_Work item_
Some entries follow. Reproduce exactly the lines starting at the one with "You are a GUI" and stopping after the one with "The width and".

_Data listing_
◇ ◇ ◇ ◇ ◇

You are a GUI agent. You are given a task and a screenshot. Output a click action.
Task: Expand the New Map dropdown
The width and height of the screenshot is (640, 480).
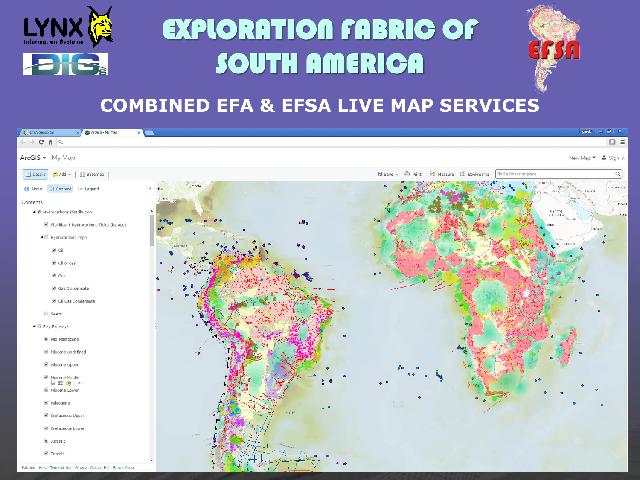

◇ ◇ ◇ ◇ ◇

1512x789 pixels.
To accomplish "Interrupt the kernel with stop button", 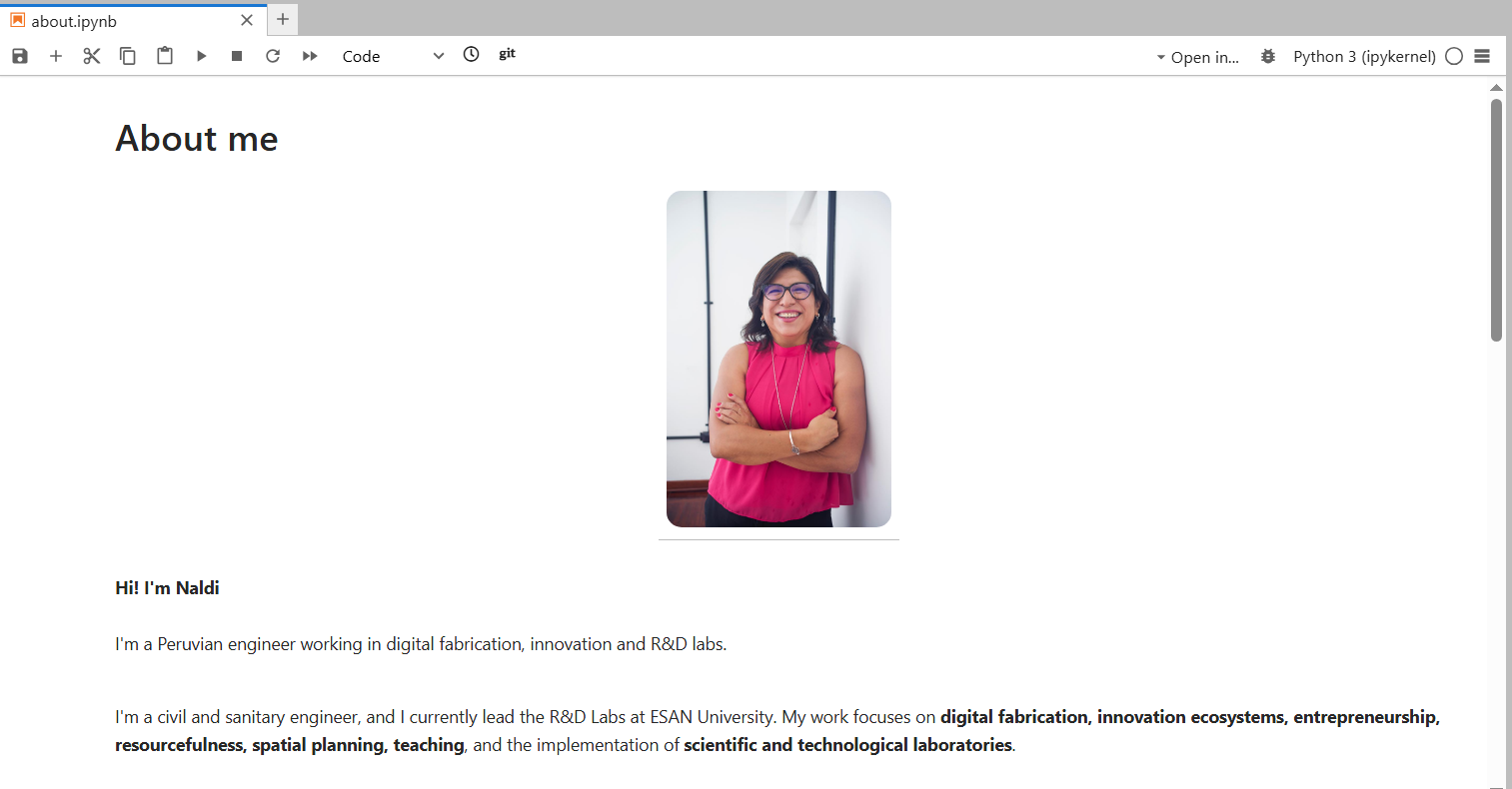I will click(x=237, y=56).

◇ ◇ ◇ ◇ ◇

_Completed task_
You are a GUI agent. You are given a task and a screenshot. Output a click action.
Task: Expand the New Map dropdown
The width and height of the screenshot is (640, 480).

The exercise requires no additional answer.